• **DIRECTIONS FOR THIS TASK**
Below, reproduce word for word the entries from the line containing "The height and width of the screenshot is (397, 978)." through the line containing "pos(33,158)", including both of those lines.

• **GIVEN RECORDS**
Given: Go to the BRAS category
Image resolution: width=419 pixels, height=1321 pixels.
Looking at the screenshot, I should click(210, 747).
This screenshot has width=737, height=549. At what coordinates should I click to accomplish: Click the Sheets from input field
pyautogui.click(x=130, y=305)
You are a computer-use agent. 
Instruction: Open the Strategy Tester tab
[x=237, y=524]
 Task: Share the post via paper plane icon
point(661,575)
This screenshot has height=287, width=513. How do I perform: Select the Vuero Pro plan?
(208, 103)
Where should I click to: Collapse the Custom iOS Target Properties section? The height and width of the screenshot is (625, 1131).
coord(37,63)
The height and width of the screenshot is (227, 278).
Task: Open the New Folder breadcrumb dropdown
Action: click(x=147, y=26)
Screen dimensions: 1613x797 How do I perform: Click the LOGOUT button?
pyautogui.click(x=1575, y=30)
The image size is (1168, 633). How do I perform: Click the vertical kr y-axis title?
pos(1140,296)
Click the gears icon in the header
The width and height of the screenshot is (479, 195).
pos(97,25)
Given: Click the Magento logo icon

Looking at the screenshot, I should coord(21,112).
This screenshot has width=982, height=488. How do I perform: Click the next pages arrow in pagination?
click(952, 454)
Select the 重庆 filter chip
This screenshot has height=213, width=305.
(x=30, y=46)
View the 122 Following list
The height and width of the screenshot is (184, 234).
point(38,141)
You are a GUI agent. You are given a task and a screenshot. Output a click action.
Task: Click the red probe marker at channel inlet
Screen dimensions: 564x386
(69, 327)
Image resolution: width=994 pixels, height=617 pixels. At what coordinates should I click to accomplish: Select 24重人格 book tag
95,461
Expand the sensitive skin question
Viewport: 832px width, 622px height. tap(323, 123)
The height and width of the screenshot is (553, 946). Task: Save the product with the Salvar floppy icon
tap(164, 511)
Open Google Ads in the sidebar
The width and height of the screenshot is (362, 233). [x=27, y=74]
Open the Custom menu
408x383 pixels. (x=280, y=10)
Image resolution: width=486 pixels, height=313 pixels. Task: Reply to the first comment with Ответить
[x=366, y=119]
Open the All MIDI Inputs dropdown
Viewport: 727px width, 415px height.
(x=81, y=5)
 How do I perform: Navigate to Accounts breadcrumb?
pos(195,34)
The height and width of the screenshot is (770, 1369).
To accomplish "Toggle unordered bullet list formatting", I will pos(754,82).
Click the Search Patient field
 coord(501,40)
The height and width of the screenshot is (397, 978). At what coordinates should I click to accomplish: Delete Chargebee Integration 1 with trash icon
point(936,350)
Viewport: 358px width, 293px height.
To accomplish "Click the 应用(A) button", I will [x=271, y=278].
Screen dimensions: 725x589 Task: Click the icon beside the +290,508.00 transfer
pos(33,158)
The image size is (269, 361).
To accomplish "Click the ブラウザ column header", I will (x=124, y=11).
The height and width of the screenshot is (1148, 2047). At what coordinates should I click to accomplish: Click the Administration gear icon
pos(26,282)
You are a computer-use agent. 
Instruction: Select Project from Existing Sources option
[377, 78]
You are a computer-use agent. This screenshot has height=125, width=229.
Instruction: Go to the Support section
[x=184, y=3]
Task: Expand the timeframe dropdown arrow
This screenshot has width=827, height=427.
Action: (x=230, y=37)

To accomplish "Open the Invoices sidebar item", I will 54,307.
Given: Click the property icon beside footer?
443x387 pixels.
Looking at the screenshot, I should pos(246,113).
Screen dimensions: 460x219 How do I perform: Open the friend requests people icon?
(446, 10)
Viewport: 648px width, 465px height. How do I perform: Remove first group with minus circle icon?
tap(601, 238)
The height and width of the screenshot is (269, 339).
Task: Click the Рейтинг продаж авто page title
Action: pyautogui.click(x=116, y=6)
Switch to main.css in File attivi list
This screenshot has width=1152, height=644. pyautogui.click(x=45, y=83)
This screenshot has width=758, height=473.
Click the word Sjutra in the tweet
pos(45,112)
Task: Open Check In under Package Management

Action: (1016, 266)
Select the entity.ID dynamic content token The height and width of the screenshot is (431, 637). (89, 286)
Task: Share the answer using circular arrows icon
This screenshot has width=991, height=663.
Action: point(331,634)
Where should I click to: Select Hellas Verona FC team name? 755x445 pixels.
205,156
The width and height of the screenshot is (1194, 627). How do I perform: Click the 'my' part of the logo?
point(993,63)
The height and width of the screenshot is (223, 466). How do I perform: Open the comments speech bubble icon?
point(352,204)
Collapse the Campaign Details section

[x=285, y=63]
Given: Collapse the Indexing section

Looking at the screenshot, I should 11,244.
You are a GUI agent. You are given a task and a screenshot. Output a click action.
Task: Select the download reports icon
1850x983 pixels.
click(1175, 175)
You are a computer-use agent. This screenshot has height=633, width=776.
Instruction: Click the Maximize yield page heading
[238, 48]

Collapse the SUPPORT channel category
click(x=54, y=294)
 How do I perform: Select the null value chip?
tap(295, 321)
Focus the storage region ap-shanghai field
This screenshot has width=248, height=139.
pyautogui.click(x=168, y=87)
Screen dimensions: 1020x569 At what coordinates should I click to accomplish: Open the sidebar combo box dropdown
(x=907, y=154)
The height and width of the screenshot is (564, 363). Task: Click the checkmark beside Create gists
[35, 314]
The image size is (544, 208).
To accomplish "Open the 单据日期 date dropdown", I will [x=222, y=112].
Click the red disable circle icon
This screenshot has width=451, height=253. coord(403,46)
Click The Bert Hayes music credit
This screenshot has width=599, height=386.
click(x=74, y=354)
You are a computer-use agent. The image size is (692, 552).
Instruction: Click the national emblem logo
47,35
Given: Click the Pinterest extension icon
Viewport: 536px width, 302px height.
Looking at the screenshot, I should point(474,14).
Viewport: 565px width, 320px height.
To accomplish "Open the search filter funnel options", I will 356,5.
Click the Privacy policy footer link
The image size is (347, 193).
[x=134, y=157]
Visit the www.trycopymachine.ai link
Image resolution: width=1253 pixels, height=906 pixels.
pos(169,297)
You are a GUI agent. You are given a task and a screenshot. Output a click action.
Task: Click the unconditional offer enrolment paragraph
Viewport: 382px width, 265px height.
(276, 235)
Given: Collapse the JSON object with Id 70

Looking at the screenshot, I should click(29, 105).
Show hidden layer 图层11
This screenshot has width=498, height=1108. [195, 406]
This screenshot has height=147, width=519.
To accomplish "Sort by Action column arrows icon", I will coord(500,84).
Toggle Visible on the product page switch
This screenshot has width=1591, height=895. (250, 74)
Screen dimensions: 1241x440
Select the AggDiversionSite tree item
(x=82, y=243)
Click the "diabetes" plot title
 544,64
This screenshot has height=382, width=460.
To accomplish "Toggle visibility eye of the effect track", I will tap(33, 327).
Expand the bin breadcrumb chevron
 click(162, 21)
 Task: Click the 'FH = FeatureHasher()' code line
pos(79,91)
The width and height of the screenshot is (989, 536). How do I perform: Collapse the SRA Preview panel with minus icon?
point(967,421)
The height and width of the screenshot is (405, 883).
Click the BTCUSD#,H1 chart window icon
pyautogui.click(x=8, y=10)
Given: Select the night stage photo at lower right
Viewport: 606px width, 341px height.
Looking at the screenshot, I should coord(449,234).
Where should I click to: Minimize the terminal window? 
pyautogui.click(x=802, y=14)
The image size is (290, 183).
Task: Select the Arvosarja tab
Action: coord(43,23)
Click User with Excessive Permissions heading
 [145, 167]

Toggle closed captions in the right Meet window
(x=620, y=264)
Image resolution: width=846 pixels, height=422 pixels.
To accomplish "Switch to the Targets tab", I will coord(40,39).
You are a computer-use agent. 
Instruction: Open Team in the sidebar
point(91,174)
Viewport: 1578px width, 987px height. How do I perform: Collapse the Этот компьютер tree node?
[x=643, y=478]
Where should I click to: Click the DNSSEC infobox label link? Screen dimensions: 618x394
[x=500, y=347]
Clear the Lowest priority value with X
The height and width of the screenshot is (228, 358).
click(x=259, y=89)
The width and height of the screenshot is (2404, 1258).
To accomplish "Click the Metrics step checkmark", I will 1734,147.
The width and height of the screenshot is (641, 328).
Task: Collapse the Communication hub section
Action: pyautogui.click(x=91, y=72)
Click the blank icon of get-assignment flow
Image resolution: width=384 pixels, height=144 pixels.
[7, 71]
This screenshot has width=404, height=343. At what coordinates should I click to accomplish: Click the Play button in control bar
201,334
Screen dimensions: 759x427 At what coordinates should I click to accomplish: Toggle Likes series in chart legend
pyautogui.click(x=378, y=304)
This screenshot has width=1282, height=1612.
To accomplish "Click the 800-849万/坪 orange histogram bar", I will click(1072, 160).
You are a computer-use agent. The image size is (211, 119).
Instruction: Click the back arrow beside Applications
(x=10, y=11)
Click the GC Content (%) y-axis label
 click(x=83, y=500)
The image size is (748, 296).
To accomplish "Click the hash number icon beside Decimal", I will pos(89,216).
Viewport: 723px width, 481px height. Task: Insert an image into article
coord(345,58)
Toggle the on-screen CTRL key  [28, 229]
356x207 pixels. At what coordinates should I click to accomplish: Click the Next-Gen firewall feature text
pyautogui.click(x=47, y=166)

• **WRITTEN ANSWER**
The height and width of the screenshot is (397, 978). At what coordinates should I click to accomplish: Delete Chargebee Integration 1 with trash icon
point(936,350)
Viewport: 358px width, 293px height.
To accomplish "Click the 应用(A) button", I will [x=271, y=278].
Screen dimensions: 725x589 Task: Click the icon beside the +290,508.00 transfer
pos(33,158)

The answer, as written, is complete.